12.01.2002
11.01.2002
Acabei de assistir a “Shrek”. Espetacular, muito engraçado!
Se a DreamWorks não ganhar o Oscar de melhor animação, estará provado que esse prêmio é uma armação dominada pelas grandes corporações (sim, estou me referindo à Disney, que vai concorrer com o também bom “Monstros S.A.”. Bom, mas não melhor que “Shrek”).
Mesmo que tudo isso aconteça, ainda assim o filme continuará sendo o melhor.
10.01.2002
Citação de MarioAV no nova-e
“O computador conectado será em breve (e já é para muitos de nós) uma extensão tecno-natural de nossas mentes e corpo, assim como o carro é há muitas décadas uma extensão tecno-natural de nossas pernas”. (isso é copyleft do marioav)
– retirado do nova-e, coluna de Marcelo Estraviz.
O blog do MAV virou, para alguns, referência em assuntos relacionados ao uso da tecnologia no dia-a-dia.
Quem conhece o cara sabe o quanto ele é esperto e inteligente. Vale muito a pena lê-lo.
Ah, parênteses: descobri o texto abaixo no blog da Cora. Crédito dado!
Tá certo, tá certo. Sei que tenho mania de ficar colando coisas que vejo em outros blogs, mas o que posso fazer se as idéias e sugestões são bacanas? Talvez eu seja pouco criativo mesmo, mas, quer saber, dane-se!

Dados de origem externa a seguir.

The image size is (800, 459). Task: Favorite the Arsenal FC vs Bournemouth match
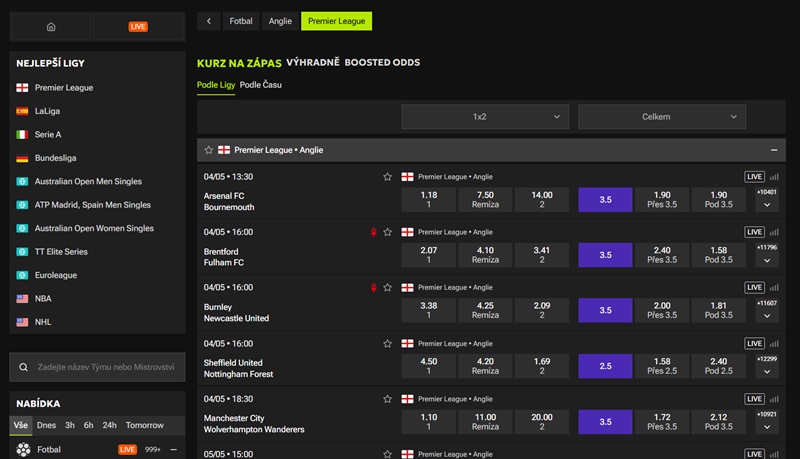(x=387, y=177)
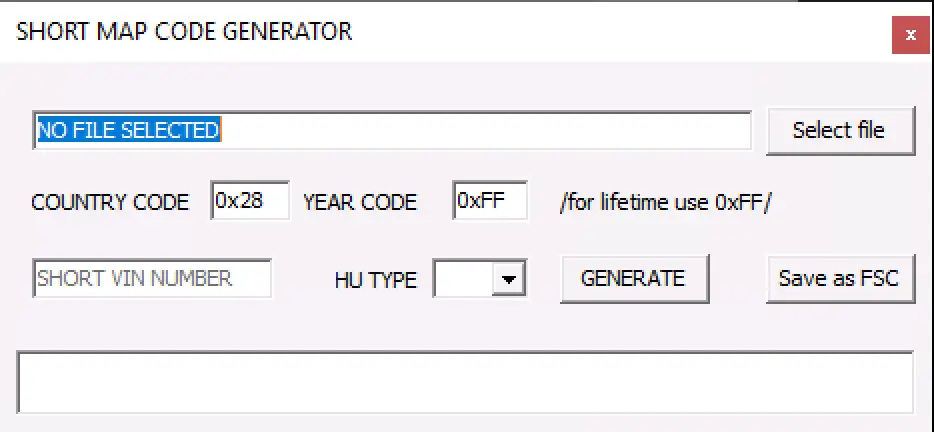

Diga dane-se você também e vá para a coluna do Silio Boccanera, jornalista da Globo, que fala sobre uma seção do norte-americano “The Times” que logo, logo pipocará nos jornais sem criatividade aqui do Brasil. Duvida?
[…] Em suma: desta vez, depois de mais de quinze anos de PC, a Apple finalmente me ganhou. Pela primeira vez encontro, num Mac, qualidades operacionais e funcionais que vão além de uma carinha bonita e de uma cor da moda.

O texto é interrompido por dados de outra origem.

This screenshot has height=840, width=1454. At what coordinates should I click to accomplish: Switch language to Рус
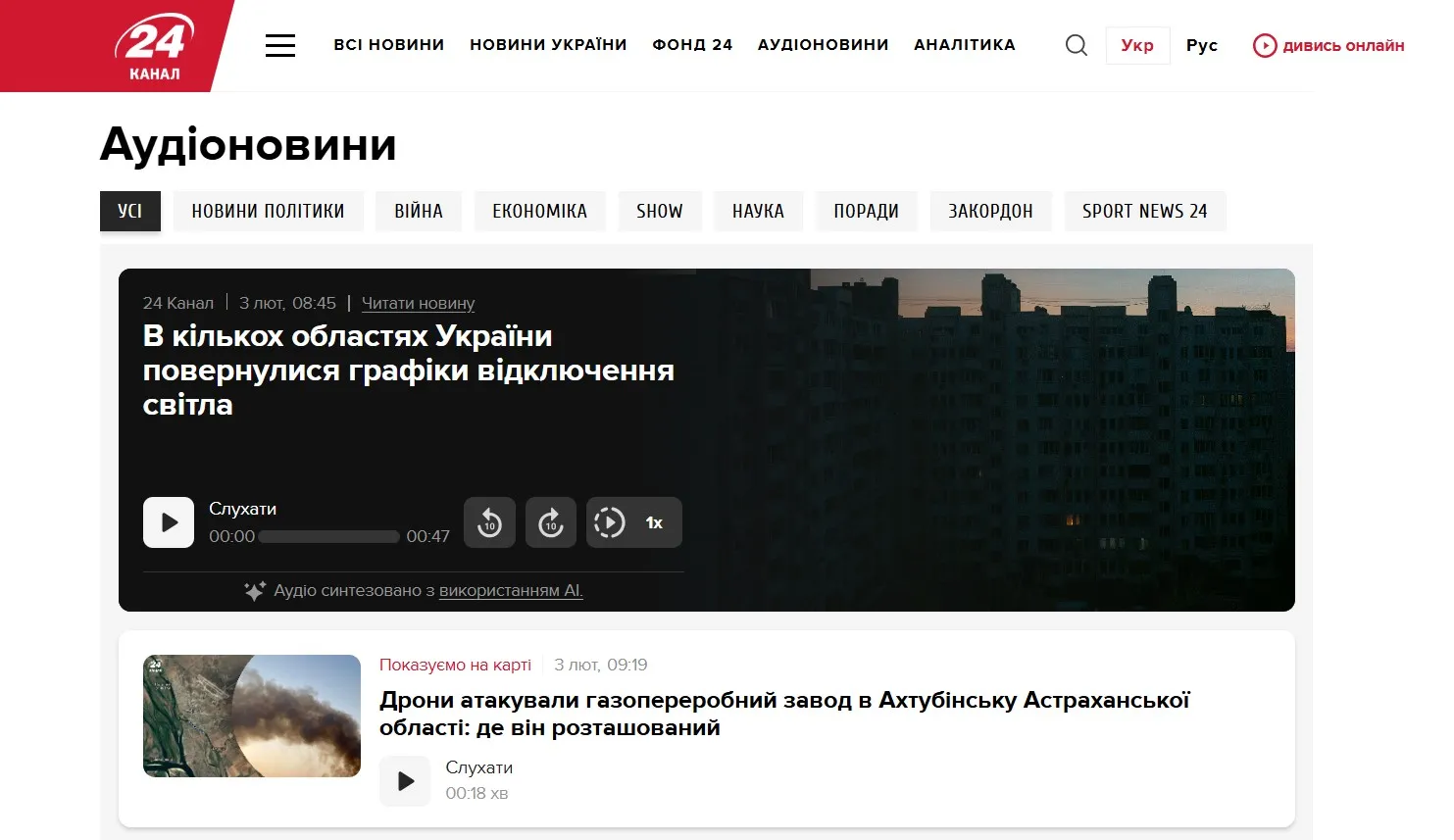coord(1201,45)
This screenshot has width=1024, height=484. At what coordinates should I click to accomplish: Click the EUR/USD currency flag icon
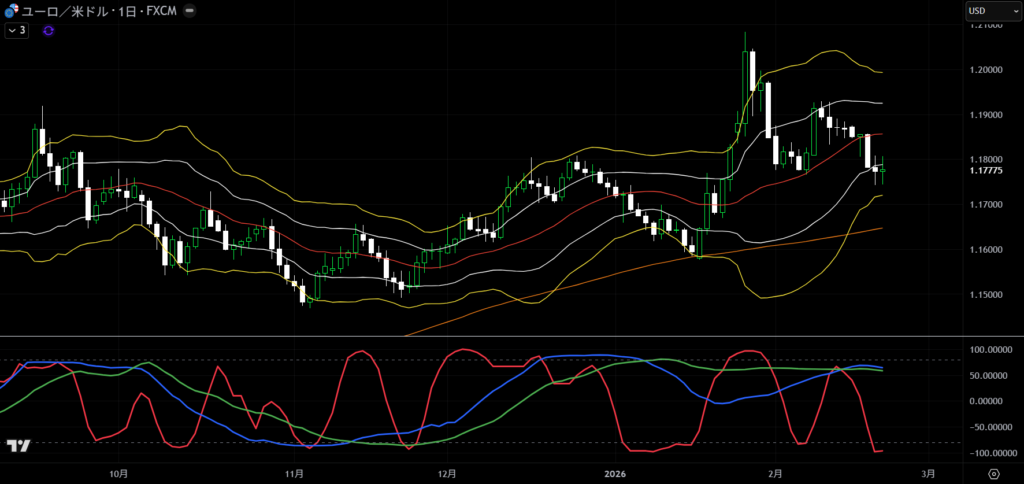coord(11,11)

É, a Cora se entregou de vez à Apple. Também, com um lançamento desses, quem não se entregou?
Ai. Acabei de ler um email sobre “A Lição do Bambu Chinês”. De doer. Não acho ruim essas metáforas da vida, mas algumas exageram e outras simplesmente não têm nada a ver.
Na verdade, eu acho que não gosto muito de ditados. Digo isso porque também acho patético aquele cara que o Stenio Garcia faz na novela “O Clone”, que sempre profere uns dois ou três ditados ou pensamentos cada vez que aparece. Que saco! Quando não tiver mais ditados, o personagem dele morre.